* [TASK TO COMPLETE]
Print the listing below exactly. Leave nothing out.

* [DATA RECORDS]
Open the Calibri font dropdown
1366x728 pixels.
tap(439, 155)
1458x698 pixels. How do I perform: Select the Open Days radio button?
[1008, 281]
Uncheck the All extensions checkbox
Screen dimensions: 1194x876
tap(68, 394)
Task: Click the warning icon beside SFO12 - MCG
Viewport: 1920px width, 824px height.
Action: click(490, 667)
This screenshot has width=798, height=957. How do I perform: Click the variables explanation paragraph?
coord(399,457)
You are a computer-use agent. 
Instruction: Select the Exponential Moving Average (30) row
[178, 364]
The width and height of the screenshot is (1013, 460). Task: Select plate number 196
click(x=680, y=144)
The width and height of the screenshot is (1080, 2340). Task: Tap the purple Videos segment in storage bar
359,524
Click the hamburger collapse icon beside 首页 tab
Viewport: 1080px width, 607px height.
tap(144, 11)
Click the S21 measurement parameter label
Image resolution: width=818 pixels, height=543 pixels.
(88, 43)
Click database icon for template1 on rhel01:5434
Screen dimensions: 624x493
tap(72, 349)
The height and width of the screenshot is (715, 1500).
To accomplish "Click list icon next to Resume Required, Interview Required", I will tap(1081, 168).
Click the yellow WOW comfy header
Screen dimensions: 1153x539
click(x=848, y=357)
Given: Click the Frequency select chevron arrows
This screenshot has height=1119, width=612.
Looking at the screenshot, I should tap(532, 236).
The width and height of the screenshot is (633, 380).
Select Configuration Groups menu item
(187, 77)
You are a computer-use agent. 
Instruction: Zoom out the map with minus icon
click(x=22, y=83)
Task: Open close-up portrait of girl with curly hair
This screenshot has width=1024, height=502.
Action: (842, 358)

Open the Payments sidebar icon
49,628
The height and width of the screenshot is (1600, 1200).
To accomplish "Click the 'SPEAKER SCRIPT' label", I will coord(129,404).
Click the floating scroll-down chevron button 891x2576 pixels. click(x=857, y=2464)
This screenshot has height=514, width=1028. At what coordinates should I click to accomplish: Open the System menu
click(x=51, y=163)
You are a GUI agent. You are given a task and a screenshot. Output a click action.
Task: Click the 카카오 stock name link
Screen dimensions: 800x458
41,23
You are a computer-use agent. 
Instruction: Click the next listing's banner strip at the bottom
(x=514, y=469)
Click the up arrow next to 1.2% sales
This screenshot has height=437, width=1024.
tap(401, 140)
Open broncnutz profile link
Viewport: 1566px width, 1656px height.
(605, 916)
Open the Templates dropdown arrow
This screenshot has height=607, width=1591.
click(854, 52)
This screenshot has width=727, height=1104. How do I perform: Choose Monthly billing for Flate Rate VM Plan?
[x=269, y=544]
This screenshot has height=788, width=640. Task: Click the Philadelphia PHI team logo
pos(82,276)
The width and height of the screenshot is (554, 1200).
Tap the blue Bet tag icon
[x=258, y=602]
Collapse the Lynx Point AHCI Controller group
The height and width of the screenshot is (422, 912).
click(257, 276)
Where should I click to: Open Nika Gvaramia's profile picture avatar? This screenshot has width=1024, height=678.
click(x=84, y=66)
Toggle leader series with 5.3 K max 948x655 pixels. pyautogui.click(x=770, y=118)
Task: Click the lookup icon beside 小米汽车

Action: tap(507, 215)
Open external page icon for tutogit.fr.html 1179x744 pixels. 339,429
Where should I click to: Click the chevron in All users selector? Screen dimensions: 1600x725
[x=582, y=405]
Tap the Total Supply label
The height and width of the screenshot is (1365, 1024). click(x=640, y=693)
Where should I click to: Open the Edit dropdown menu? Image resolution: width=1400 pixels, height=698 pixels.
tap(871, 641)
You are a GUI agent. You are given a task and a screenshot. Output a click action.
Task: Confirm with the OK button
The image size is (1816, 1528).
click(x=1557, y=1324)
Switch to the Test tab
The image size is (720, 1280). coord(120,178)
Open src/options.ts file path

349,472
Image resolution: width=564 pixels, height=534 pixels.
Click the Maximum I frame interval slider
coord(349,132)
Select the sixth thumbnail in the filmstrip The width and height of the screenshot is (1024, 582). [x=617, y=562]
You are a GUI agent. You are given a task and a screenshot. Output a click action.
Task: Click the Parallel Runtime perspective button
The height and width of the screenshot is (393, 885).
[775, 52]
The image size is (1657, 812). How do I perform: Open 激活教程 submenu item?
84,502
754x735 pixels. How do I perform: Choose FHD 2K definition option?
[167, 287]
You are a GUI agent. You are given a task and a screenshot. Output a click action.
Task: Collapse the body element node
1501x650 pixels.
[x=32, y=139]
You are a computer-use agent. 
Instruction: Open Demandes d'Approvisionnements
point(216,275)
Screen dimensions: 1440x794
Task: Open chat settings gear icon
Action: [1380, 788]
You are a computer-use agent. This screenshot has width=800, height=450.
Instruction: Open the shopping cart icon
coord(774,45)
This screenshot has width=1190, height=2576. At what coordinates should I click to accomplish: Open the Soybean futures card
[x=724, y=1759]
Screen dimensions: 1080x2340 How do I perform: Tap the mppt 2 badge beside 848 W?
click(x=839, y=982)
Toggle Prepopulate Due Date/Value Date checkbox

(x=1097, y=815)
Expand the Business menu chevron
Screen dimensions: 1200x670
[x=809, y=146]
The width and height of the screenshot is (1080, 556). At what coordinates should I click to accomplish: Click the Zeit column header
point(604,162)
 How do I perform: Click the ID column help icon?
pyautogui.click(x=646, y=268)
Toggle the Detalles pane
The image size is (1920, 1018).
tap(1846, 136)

* [TASK ANSWER]
Open the Calibri font dropdown
1366x728 pixels.
tap(439, 155)
1458x698 pixels. How do I perform: Select the Open Days radio button?
[1008, 281]
Uncheck the All extensions checkbox
Screen dimensions: 1194x876
tap(68, 394)
Task: Click the warning icon beside SFO12 - MCG
Viewport: 1920px width, 824px height.
Action: click(490, 667)
This screenshot has width=798, height=957. How do I perform: Click the variables explanation paragraph?
coord(399,457)
You are a computer-use agent. 
Instruction: Select the Exponential Moving Average (30) row
[178, 364]
The width and height of the screenshot is (1013, 460). Task: Select plate number 196
click(x=680, y=144)
The width and height of the screenshot is (1080, 2340). Task: Tap the purple Videos segment in storage bar
359,524
Click the hamburger collapse icon beside 首页 tab
Viewport: 1080px width, 607px height.
tap(144, 11)
Click the S21 measurement parameter label
Image resolution: width=818 pixels, height=543 pixels.
(88, 43)
Click database icon for template1 on rhel01:5434
Screen dimensions: 624x493
tap(72, 349)
The height and width of the screenshot is (715, 1500).
To accomplish "Click list icon next to Resume Required, Interview Required", I will tap(1081, 168).
Click the yellow WOW comfy header
Screen dimensions: 1153x539
click(x=848, y=357)
Given: Click the Frequency select chevron arrows
This screenshot has height=1119, width=612.
Looking at the screenshot, I should tap(532, 236).
The width and height of the screenshot is (633, 380).
Select Configuration Groups menu item
(187, 77)
You are a computer-use agent. 
Instruction: Zoom out the map with minus icon
click(x=22, y=83)
Task: Open close-up portrait of girl with curly hair
This screenshot has width=1024, height=502.
Action: (842, 358)

Open the Payments sidebar icon
49,628
The height and width of the screenshot is (1600, 1200).
To accomplish "Click the 'SPEAKER SCRIPT' label", I will coord(129,404).
Click the floating scroll-down chevron button 891x2576 pixels. click(x=857, y=2464)
This screenshot has height=514, width=1028. At what coordinates should I click to accomplish: Open the System menu
click(x=51, y=163)
You are a GUI agent. You are given a task and a screenshot. Output a click action.
Task: Click the 카카오 stock name link
Screen dimensions: 800x458
41,23
You are a computer-use agent. 
Instruction: Click the next listing's banner strip at the bottom
(x=514, y=469)
Click the up arrow next to 1.2% sales
This screenshot has height=437, width=1024.
tap(401, 140)
Open broncnutz profile link
Viewport: 1566px width, 1656px height.
(605, 916)
Open the Templates dropdown arrow
This screenshot has height=607, width=1591.
click(854, 52)
This screenshot has width=727, height=1104. How do I perform: Choose Monthly billing for Flate Rate VM Plan?
[x=269, y=544]
This screenshot has height=788, width=640. Task: Click the Philadelphia PHI team logo
pos(82,276)
The width and height of the screenshot is (554, 1200).
Tap the blue Bet tag icon
[x=258, y=602]
Collapse the Lynx Point AHCI Controller group
The height and width of the screenshot is (422, 912).
click(257, 276)
Where should I click to: Open Nika Gvaramia's profile picture avatar? This screenshot has width=1024, height=678.
click(x=84, y=66)
Toggle leader series with 5.3 K max 948x655 pixels. pyautogui.click(x=770, y=118)
Task: Click the lookup icon beside 小米汽车

Action: tap(507, 215)
Open external page icon for tutogit.fr.html 1179x744 pixels. 339,429
Where should I click to: Click the chevron in All users selector? Screen dimensions: 1600x725
[x=582, y=405]
Tap the Total Supply label
The height and width of the screenshot is (1365, 1024). click(x=640, y=693)
Where should I click to: Open the Edit dropdown menu? Image resolution: width=1400 pixels, height=698 pixels.
tap(871, 641)
You are a GUI agent. You are given a task and a screenshot. Output a click action.
Task: Confirm with the OK button
The image size is (1816, 1528).
click(x=1557, y=1324)
Switch to the Test tab
The image size is (720, 1280). coord(120,178)
Open src/options.ts file path

349,472
Image resolution: width=564 pixels, height=534 pixels.
Click the Maximum I frame interval slider
coord(349,132)
Select the sixth thumbnail in the filmstrip The width and height of the screenshot is (1024, 582). [x=617, y=562]
You are a GUI agent. You are given a task and a screenshot. Output a click action.
Task: Click the Parallel Runtime perspective button
The height and width of the screenshot is (393, 885).
[775, 52]
The image size is (1657, 812). How do I perform: Open 激活教程 submenu item?
84,502
754x735 pixels. How do I perform: Choose FHD 2K definition option?
[167, 287]
You are a GUI agent. You are given a task and a screenshot. Output a click action.
Task: Collapse the body element node
1501x650 pixels.
[x=32, y=139]
You are a computer-use agent. 
Instruction: Open Demandes d'Approvisionnements
point(216,275)
Screen dimensions: 1440x794
Task: Open chat settings gear icon
Action: [1380, 788]
You are a computer-use agent. This screenshot has width=800, height=450.
Instruction: Open the shopping cart icon
coord(774,45)
This screenshot has width=1190, height=2576. At what coordinates should I click to accomplish: Open the Soybean futures card
[x=724, y=1759]
Screen dimensions: 1080x2340 How do I perform: Tap the mppt 2 badge beside 848 W?
click(x=839, y=982)
Toggle Prepopulate Due Date/Value Date checkbox

(x=1097, y=815)
Expand the Business menu chevron
Screen dimensions: 1200x670
[x=809, y=146]
The width and height of the screenshot is (1080, 556). At what coordinates should I click to accomplish: Click the Zeit column header
point(604,162)
 How do I perform: Click the ID column help icon?
pyautogui.click(x=646, y=268)
Toggle the Detalles pane
The image size is (1920, 1018).
tap(1846, 136)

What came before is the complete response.